Wendy Finerman’s dogged nine-year campaign to make Forrest Gump has become the stuff of Hollywood lore: While still in her 20s, Finerman found the story of the slow-witted Gump and knew she needed to bring it to the screen.

But no one—not actors, directors, agents, or studios—shared her interest. Finerman persevered, eventually finding a screenwriter who wove the book’s episodic and unconventional narrative into a cohesive story—a screenplay that caught the attention of actor Tom Hanks, who agreed to star. And in 1994, nine years after she started the project, Forrest Gump hit the big screen. It went on to win six Oscars, including Finerman’s for producing a film that moved so many. “Did I get discouraged?” she told the New York Times. “Absolutely. Was it frustrating? Absolutely. But as soon as I got that script I knew, with certainty, that the time had come for Forrest Gump’s story to be told.” Unlike most of her Wharton classmates who headed to Wall Street after graduation, Finerman started her career in entertainment at The Movie Channel in New York. She later went west to become a business affairs executive for Universal Television. Finerman joined Steve Tisch Productions as vice president of production and development in 1985, where she came across the galleys for Winston Groom’s novel Forrest Gump. Today Finerman runs Wendy Finerman Productions and has produced such popular films as The Fan, Stepmom, Drumline, and the British-Academy award-winning Fairy Tale: A True Story.
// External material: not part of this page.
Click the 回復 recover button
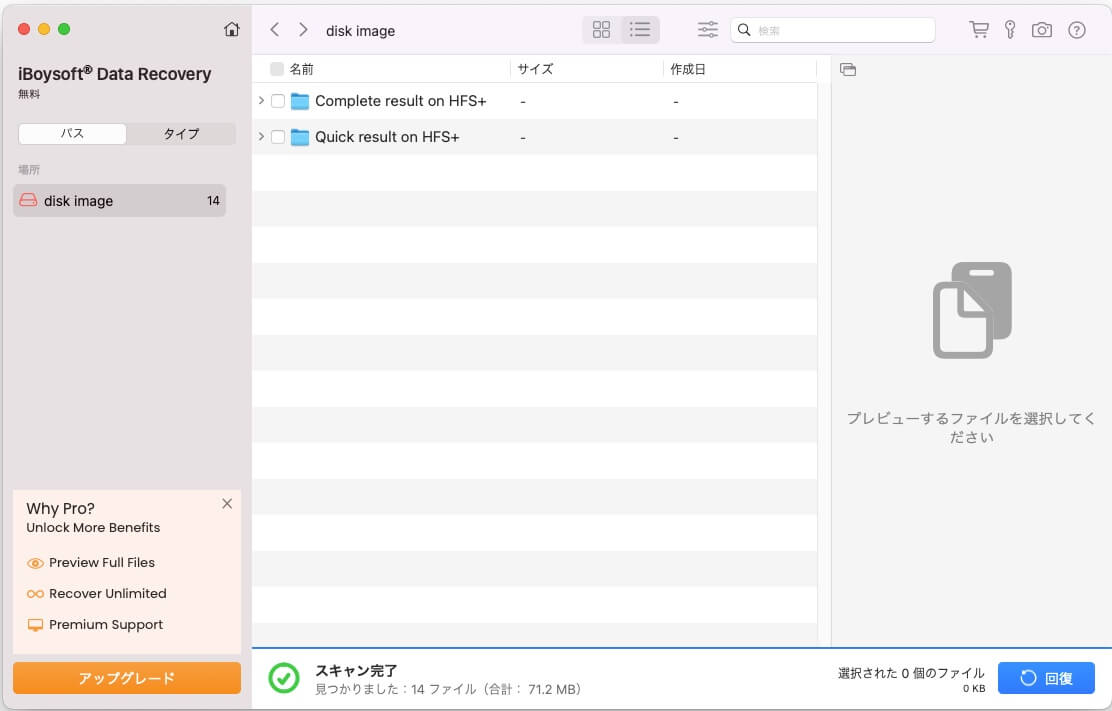1112x711 pixels. pyautogui.click(x=1046, y=678)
Most recently, she put her determination into the 2006 hit, The Devil Wears Prada. She optioned the treatment by Lauren Weisberger inexpensively before it became a surprise bestseller, shepherded the script through numerous writers, championed the hiring of first-time film director David Frankel, and lured star Meryl Streep into a project with a modest $35 million production budget.

The resulting film earned more than $330 million in worldwide box office and nabbed a Golden Globe win and Oscar nomination for Streep’s devilish comic turn. Her latest project is P.S., I Love You, starring Hilary Swank, to be released in 2008.

Finerman served on Wharton’s Undergraduate Executive Board for over a decade and is helping to generate excitement among her classmates for their 25th reunion.